**EXERCISES**
(1) Reproduce the passage of the article on students trekking for internet access from "A social organisation" to "its geographical characteristics.".
(2) Translate this sentence from the article on Mizoram students writing online exams into Spanish: "They stay there for over three hours to write their papers and then return home the same way."
(3) Answer these questions from the article about students climbing a hill for internet access.
(a) What materials were used to build the hut on the summit?
(b) In which districts have the huts been set up?
(c) Who said it is difficult to have decent net connection in every part of the state?

Students Trek Uphill in Search of Better Internet to Take Online Exam

By | June 5, 2021

A group of university students of Mizoram trek every other day for around two km through a forest to reach a hilltop to write their online examination as that is the only place nearby where they can access the internet. A makeshift hut made of bamboo, tarpaulin, and banana leaves has been erected on the summit of the hill which acts as their ‘exam centre’. They stay there for over three hours to write their papers and then return home the same way.

A social organisation and a student body have set up at least two such huts in Lunglei and Siaha districts of the landlocked state with hilly terrain and deep valleys, gorges, and plains. Mobile towers have been erected in cities and towns by private and government internet service providers, but, Information and Communication Technology Minister Robert Romawia Royte said that it is difficult to have decent net connection in every part of the state due to its geographical characteristics.

**RECORD EXTRACTS**
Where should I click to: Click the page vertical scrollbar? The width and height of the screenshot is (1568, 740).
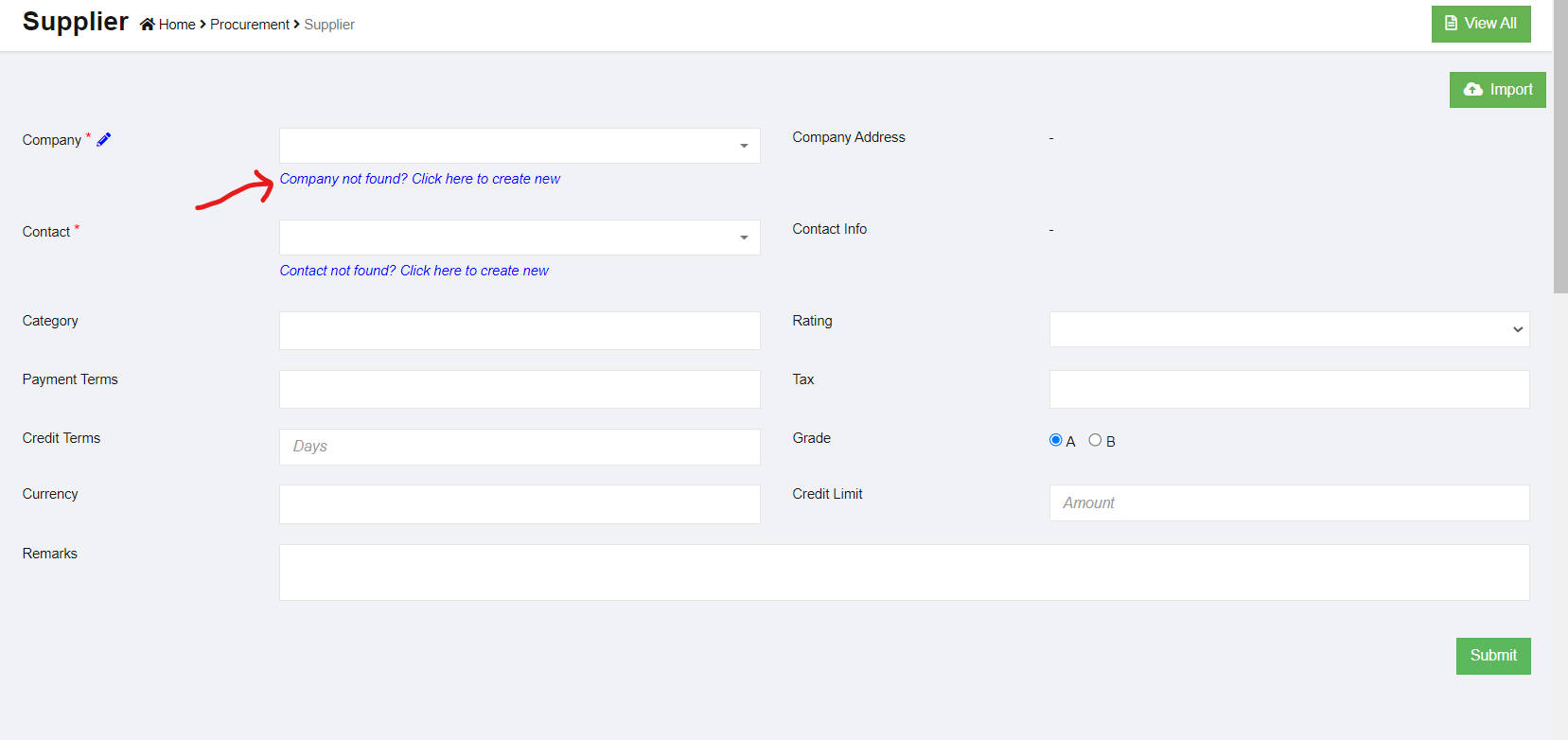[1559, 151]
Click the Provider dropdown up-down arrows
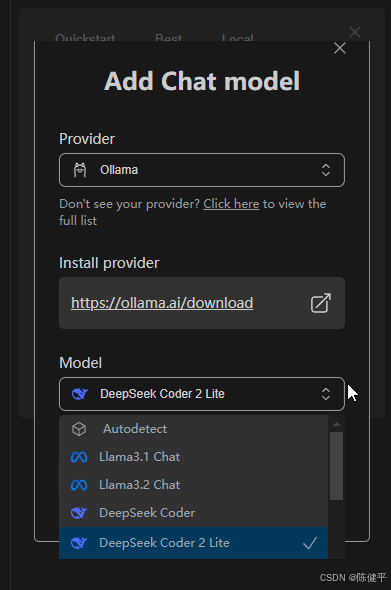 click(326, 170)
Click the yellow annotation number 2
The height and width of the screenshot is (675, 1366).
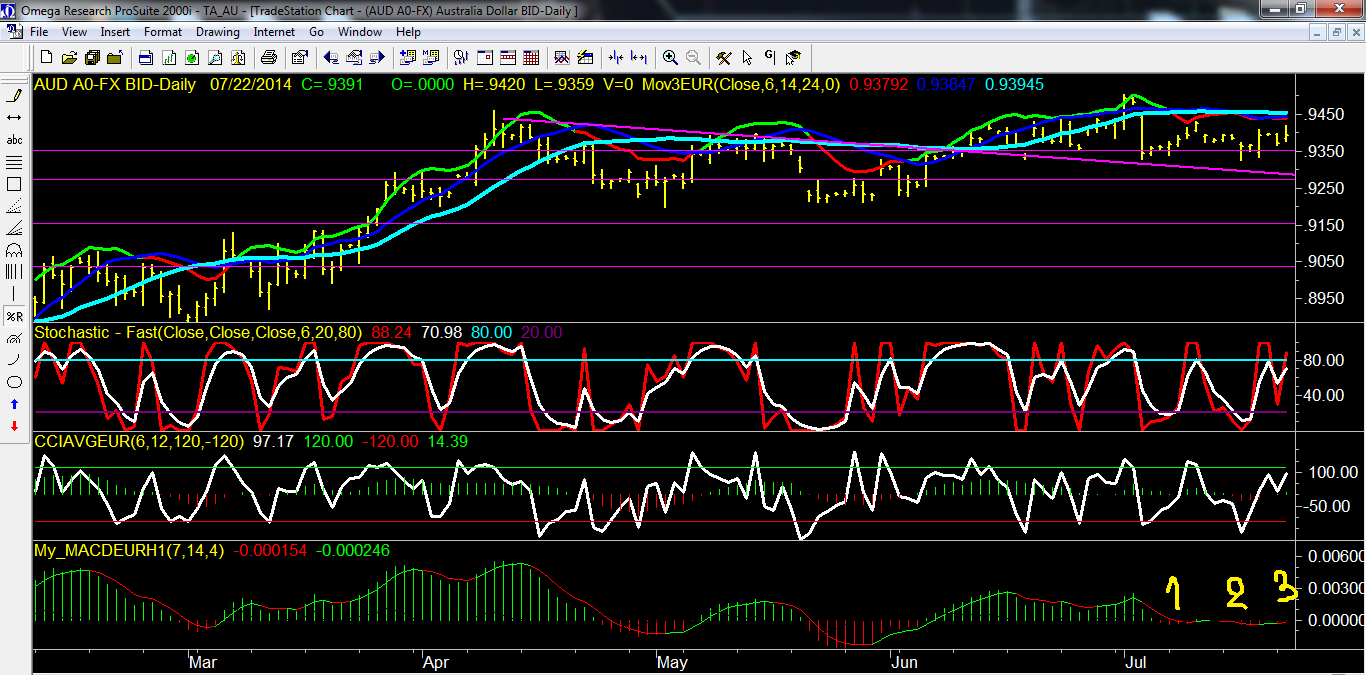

==

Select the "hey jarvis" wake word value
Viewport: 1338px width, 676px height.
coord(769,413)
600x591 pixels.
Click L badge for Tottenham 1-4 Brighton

**ANSWERS FOR THIS EXERCISE**
(1)
A social organisation and a student body have set up at least two such huts in Lunglei and Siaha districts of the landlocked state with hilly terrain and deep valleys, gorges, and plains. Mobile towers have been erected in cities and towns by private and government internet service providers, but, Information and Communication Technology Minister Robert Romawia Royte said that it is difficult to have decent net connection in every part of the state due to its geographical characteristics.

(2) Permanecen allí más de tres horas para hacer sus exámenes y luego regresan a casa por el mismo camino.

(3)
(a) Bamboo, tarpaulin, and banana leaves.
(b) Lunglei and Siaha districts.
(c) Information and Communication Technology Minister Robert Romawia Royte.